● Supplied data:
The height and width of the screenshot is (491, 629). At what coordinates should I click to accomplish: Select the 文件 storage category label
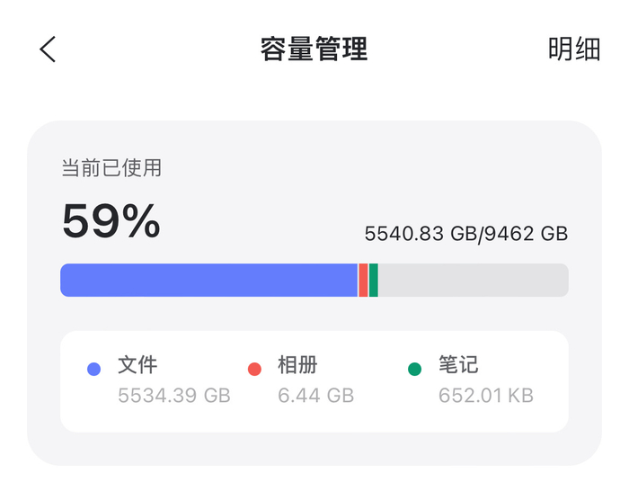pos(137,364)
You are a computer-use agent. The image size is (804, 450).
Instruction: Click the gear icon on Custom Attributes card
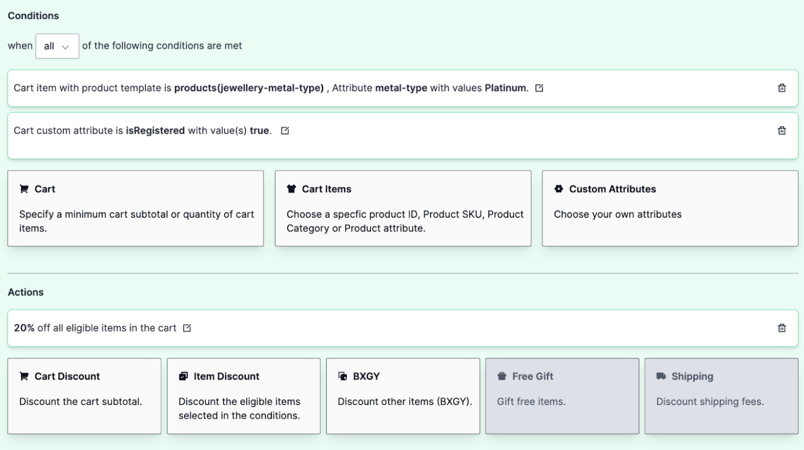tap(558, 188)
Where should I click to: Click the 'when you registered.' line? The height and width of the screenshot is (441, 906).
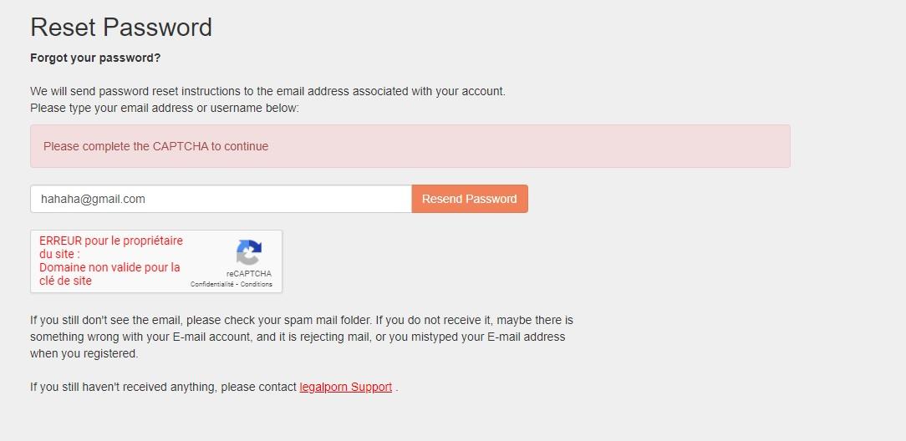click(x=84, y=353)
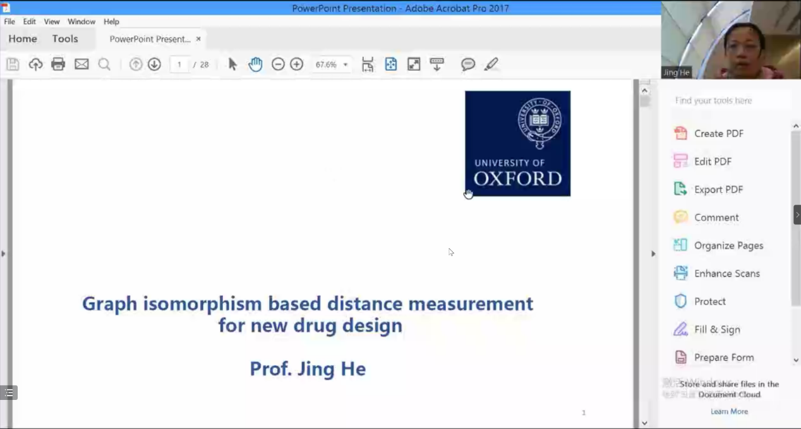Collapse the right tools pane
The height and width of the screenshot is (429, 801).
653,253
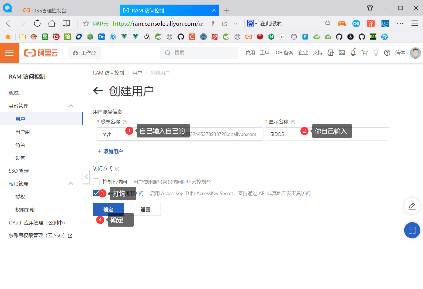
Task: Click the edit feedback pencil icon
Action: point(412,206)
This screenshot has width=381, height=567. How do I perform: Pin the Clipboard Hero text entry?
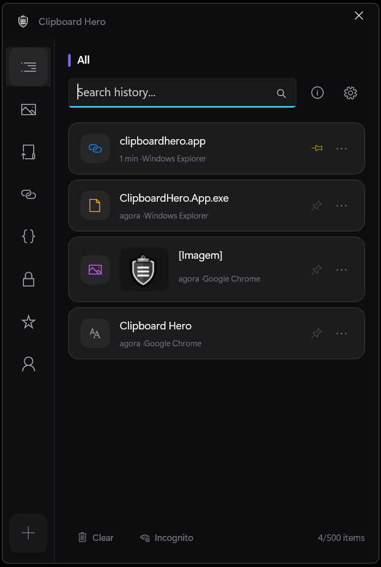tap(316, 333)
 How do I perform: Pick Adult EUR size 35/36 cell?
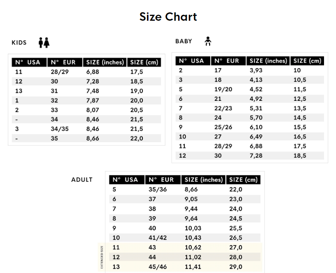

● What needs to be done:
Give the listing above as a Markdown table with the columns "Row" and "Listing line": one numbered row per line, skipping blank lines and leaving out the pictures.

● Solved exercise:
| Row | Listing line |
|---|---|
| 1 | The height and width of the screenshot is (491, 629). At what coordinates should I click to accomplish: Select the 文件 storage category label |
| 2 | pos(137,364) |
| 3 | You are a computer-use agent. The image size is (804, 450). |
| 4 | Instruction: Click the gear icon on Custom Attributes card |
| 5 | tap(558, 188) |
| 6 | Where should I click to: Click the 'when you registered.' line? The height and width of the screenshot is (441, 906). |
| 7 | click(x=84, y=353) |
| 8 | Collapse the right tools pane |
| 9 | The height and width of the screenshot is (429, 801). |
| 10 | 653,253 |
| 11 | Task: Click the edit feedback pencil icon |
| 12 | Action: point(412,206) |
| 13 | This screenshot has width=381, height=567. How do I perform: Pin the Clipboard Hero text entry? |
| 14 | tap(316, 333) |
| 15 |  How do I perform: Pick Adult EUR size 35/36 cell? |